TASK REQUIREMENTS: Your answer must hold only the lines below from the line containing "e-Construction (126, 2371)" through the line containing "Autonomous driving (317, 56)", each reproduced exactly.

::::

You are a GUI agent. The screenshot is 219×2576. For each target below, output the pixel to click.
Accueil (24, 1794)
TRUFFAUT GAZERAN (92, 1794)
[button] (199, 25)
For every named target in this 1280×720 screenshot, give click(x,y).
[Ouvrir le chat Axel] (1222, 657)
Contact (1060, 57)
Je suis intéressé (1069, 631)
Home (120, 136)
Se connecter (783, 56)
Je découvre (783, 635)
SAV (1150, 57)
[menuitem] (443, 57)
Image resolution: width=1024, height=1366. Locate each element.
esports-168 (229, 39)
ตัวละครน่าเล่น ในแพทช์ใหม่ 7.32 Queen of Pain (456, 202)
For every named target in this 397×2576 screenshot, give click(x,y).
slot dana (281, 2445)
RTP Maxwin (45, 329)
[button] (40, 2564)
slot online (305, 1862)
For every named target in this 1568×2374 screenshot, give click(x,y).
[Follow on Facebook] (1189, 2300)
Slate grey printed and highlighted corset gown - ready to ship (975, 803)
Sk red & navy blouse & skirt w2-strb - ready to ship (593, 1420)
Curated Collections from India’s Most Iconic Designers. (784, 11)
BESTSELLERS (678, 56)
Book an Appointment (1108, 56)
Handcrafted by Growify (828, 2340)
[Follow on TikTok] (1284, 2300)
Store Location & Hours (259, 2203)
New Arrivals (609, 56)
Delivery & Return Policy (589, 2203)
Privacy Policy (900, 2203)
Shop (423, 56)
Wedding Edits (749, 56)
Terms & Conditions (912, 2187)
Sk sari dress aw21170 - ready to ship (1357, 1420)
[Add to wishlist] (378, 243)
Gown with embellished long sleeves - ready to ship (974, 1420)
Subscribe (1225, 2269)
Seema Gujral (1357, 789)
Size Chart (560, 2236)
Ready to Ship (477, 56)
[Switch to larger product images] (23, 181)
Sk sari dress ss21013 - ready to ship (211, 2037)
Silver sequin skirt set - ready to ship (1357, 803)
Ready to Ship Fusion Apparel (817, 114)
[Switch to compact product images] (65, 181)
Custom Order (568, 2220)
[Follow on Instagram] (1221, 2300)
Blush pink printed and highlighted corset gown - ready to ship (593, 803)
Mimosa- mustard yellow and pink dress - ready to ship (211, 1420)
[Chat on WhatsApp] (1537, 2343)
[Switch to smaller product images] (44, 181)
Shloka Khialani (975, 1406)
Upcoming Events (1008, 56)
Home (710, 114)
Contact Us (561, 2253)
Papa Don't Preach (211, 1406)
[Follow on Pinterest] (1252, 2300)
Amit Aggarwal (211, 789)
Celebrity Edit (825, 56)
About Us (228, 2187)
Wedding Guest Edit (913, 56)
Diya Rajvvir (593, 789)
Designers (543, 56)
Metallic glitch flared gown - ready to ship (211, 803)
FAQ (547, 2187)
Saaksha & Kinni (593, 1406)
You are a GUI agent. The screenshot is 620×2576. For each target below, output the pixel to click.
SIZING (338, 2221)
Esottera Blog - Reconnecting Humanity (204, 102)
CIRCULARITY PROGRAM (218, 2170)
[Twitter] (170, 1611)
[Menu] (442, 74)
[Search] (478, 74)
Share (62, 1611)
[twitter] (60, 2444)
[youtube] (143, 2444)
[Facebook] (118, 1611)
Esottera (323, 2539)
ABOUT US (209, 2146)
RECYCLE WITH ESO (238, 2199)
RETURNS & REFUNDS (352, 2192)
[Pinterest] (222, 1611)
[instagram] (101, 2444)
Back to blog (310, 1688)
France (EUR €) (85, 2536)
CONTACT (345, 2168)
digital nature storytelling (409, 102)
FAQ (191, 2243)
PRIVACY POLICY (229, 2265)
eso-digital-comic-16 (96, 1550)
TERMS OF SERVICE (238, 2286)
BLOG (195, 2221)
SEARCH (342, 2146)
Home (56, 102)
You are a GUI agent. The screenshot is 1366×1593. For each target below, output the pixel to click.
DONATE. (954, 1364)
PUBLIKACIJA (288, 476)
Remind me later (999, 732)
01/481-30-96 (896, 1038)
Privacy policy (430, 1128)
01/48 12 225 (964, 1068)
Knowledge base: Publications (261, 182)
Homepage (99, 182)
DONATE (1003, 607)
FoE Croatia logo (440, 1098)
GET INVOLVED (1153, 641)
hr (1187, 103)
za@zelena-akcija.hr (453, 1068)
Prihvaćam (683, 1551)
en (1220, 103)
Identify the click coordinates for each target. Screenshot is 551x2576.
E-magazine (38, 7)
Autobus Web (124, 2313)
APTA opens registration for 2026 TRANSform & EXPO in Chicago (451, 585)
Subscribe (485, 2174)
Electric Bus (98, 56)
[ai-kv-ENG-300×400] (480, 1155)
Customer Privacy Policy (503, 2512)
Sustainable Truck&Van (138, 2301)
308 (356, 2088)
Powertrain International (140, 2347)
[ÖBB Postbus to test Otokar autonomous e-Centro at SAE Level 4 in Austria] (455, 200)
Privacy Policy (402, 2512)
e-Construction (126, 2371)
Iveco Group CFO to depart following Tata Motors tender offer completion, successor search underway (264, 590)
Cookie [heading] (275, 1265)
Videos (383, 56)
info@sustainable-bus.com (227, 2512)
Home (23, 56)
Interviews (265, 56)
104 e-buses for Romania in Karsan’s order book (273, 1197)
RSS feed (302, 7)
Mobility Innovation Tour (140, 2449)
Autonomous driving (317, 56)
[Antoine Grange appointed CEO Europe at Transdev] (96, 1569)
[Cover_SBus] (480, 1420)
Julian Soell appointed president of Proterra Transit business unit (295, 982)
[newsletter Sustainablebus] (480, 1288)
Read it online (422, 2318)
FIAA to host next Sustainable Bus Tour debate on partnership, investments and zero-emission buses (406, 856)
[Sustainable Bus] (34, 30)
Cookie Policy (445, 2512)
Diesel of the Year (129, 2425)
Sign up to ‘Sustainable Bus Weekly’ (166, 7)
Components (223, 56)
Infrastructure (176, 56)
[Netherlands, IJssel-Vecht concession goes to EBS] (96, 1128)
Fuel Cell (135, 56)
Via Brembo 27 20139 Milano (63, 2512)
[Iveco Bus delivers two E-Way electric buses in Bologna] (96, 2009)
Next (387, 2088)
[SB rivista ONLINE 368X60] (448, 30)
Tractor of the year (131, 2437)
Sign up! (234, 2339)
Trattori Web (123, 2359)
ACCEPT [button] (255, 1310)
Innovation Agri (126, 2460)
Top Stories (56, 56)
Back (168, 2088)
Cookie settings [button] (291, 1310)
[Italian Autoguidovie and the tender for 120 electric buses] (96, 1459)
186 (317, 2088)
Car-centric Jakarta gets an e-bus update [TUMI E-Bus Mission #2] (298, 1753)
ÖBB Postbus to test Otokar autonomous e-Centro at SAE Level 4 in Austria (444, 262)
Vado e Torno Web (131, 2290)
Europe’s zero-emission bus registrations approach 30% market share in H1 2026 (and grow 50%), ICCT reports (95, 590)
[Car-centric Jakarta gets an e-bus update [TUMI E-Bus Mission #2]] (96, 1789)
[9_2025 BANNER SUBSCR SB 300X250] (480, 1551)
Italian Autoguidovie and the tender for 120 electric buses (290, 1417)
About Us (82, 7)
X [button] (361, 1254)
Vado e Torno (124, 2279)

::::

REPLY:
e-Construction (126, 2371)
Iveco Group CFO to depart following Tata Motors tender offer completion, successor search underway (264, 590)
Cookie [heading] (275, 1265)
Videos (383, 56)
info@sustainable-bus.com (227, 2512)
Home (23, 56)
Interviews (265, 56)
104 e-buses for Romania in Karsan’s order book (273, 1197)
RSS feed (302, 7)
Mobility Innovation Tour (140, 2449)
Autonomous driving (317, 56)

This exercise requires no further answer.